Joko Tingkir -- Bagian 30: Ombak dan Takhta Pajang
Bengawan masih beriak, meski pagi itu tenang. Kabut menipis pelan, seperti tabir yang ditarik dari wajah bumi. Dari kejauhan, terdengar suara ayam dan azan subuh bersahutan, menandai awal hari di tanah yang baru saja berumur. Pajang, yang semula hanya daerah pinggiran Demak, kini menjadi pusat arus baru sejarah.
Karebet berdiri di halaman pendapa bambu yang masih sederhana. Di belakangnya, tampak beberapa bekas prajurit Demak dan rakyat desa yang kini bekerja membangun lumbung, surau, dan rumah-rumah kayu. Tak ada benteng batu, tak ada dinding tinggi---yang ada hanya pagar hidup dari pohon randu dan pisang.
"Apakah ini yang Kanjeng sebut kerajaan?" tanya Ki Wuragil dengan nada separuh menggoda, separuh heran.

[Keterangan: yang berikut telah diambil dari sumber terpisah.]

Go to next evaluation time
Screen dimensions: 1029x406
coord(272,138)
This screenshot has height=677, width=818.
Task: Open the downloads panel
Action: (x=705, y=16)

Karebet tersenyum kecil. "Kerajaan bukan pada singgasana, Wuragil. Tapi pada arah yang dituju oleh rakyatnya. Bila airnya jernih, ombaknya pun akan indah."
Menjelang siang, datang utusan dari Demak membawa surat bertuliskan cap merah Sultan Trenggana. Di situ tertulis pengangkatan resmi Joko Tingkir sebagai Adipati Pajang, dengan kewenangan penuh menjaga wilayah tengah Jawa. Surat itu disertai selendang sutra dan sebilah keris pusaka, tanda pengakuan sekaligus ujian kepercayaan.
Karebet membaca surat itu lama, lalu menatap langit. "Bila ini titah, aku terima. Tapi bila ini ujian, maka semoga aku lulus tanpa menumpahkan air."
Utusan menunduk, tak mengerti maksudnya. Tapi Ki Wuragil tahu: yang dimaksud "air" itu bukan sekadar sungai, melainkan darah manusia.
Hari-hari berikutnya, Pajang mulai berubah. Rakyat berdatangan dari Demak, Jipang, bahkan Tuban. Mereka membawa hasil bumi, keahlian, dan harapan baru. Sungai-sungai yang dulunya sepi kini ramai oleh perahu kecil membawa padi dan ikan.
Di pelataran pendapa, Karebet sering duduk memandangi pergerakan itu. "Lihatlah, Wuragil," katanya suatu sore. "Ombak tidak datang sendiri. Ia lahir dari pertemuan air dan angin. Begitu juga kerajaan---lahir dari pertemuan rakyat dan cita-cita."